Save money by spending? Not really

The Consumer Reports Money Lab found that, with most spend

Saving money is tough for many people, so bank programs designed to help consumers save every time they spend can be tempting. Under those plans, money is deposited into a savings or money-market account when purchases are made with a debit or credit card.

But according to Consumer Reports, saving money by spending it is as unprofitable as it sounds. The Consumer Reports Money Lab, which crunched the numbers, shows why:

Bank of America’s Keep the Change

Consumers set up a savings or money-market account and link it to a checking account with a debit card.

With each purchase that’s made with the card, the bank rounds the amount up to the nearest dollar and transfers the difference to the savings account. If someone spends $332.49, for example, Bank of America will transfer 51 cents from checking to savings.

The bank also matches the transfer amount at 100 percent for the first three months and at 5 percent thereafter, up to $250 a year, which is taxable. Assuming the average transaction is 50 cents, someone would have to make 1,728 debit purchases in the first year to get the full $250, according to Bank of America’s online calculator. But because the amount matched drops, someone would have to make 10,000 transactions in the second year to get the $250.

The basic savings account recently paid a paltry 0.20 percent interest, and the money-market account paid 1.75 percent on deposits of less than $5,000, at a time when many online savings accounts were paying more than 3 percent.

And if an automatic transfer results in an overdraft, users are socked with a $25 fee unless they sign up for overdraft protection, in which case they’d be charged $10 each time.
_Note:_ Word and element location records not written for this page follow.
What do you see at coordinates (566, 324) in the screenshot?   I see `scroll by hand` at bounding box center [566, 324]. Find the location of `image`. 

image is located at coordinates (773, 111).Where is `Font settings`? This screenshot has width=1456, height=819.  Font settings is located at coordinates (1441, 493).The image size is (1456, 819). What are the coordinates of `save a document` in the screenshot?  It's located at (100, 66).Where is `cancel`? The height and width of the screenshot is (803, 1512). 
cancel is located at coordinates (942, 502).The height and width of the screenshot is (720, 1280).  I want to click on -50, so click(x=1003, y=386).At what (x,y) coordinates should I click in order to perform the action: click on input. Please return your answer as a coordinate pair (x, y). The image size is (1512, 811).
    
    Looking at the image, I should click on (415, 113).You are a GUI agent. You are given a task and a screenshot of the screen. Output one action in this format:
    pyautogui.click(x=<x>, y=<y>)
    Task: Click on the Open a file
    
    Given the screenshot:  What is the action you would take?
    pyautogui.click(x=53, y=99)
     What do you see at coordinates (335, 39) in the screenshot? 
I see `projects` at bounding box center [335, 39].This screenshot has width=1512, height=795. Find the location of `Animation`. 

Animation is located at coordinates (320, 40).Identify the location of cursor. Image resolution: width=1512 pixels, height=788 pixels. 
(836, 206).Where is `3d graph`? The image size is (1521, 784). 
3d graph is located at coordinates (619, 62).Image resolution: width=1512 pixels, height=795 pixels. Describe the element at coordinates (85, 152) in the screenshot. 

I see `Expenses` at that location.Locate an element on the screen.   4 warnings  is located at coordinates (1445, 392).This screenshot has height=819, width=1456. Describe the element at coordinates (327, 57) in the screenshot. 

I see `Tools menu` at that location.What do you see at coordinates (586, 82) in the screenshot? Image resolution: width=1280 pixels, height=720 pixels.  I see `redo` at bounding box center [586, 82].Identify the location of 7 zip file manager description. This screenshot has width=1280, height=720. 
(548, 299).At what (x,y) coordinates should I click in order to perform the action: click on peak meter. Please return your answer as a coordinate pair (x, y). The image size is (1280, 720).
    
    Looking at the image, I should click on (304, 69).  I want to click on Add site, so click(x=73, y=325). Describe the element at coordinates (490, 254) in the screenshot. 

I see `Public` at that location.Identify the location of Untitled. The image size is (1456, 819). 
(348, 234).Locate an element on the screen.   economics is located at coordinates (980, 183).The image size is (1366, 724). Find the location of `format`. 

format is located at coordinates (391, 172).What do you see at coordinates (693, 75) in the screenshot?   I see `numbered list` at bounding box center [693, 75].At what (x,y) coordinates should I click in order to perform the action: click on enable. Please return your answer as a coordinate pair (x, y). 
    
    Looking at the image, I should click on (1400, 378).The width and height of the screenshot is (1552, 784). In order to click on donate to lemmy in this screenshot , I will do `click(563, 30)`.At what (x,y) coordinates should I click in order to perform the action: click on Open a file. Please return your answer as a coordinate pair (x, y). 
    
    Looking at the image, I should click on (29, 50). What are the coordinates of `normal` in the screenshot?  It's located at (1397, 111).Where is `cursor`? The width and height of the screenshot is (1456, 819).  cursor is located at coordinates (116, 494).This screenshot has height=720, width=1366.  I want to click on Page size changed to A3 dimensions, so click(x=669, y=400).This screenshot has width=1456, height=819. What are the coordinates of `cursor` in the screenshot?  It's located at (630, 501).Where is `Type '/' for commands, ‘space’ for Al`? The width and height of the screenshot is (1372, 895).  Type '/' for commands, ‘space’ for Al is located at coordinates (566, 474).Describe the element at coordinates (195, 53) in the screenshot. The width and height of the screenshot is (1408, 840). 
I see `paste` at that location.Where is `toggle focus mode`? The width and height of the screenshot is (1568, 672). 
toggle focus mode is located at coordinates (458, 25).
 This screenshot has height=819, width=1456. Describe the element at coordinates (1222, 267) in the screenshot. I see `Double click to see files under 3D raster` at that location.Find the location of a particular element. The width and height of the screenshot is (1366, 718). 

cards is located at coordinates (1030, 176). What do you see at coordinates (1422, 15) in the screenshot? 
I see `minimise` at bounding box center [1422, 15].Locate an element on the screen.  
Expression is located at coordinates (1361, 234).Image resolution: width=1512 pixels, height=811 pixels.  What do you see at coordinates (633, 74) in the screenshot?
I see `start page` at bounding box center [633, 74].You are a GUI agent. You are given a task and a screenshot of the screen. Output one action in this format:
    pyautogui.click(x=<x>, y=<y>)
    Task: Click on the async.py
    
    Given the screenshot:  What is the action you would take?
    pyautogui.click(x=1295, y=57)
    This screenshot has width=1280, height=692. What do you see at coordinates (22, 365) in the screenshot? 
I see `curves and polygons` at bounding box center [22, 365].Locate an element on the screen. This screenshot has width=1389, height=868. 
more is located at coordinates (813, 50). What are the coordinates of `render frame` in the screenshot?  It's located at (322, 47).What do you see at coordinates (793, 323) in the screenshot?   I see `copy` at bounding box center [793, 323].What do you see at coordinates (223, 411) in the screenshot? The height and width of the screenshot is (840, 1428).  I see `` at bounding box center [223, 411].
CR’s bottom line: Consumers will do better saving in accounts that pay more interest.

Wachovia’s Way2save

Consumers set up linked savings and checking accounts, and Wachovia moves $1 from checking to savings every time they make a debit purchase or pay a bill online. The bank doesn’t match the transfers but pays 5 percent interest on the savings account for the first year and a 5 percent bonus on the savings balance at the end of the year. At the start of year two, consumers get 2 percent interest and a 2 percent bonus. Additional deposits into the account are limited to $100 a month.

Someone who transferred $100 a month into savings would earn $92 in interest and bonuses the first year, in addition to the $1 transfers from debit transactions.

But getting the maximum $300 bonus would require depositing $1,200 and making 4,800 transactions in the first year. The bonus is paid for three years and is taxable.

CR’s bottom line: This program isn’t going to add much to a consumer’s net worth.

American Express One

This credit card pays 1 percent cash back on purchases and a $50 bonus after the first purchase. The cash goes into a savings account, which recently paid 2.75 percent.

There’s no limit on the rewards that can be earned. And the card doesn’t charge interest on new purchases, only on the previous month’s balance. But a $35 annual fee kicks in after the first year, so someone would have to charge $3,500 to break even.

CR’s bottom line: A consumer might do better with a card with greater rewards (some pay 3 percent or more for various spending categories) that charges no annual fee.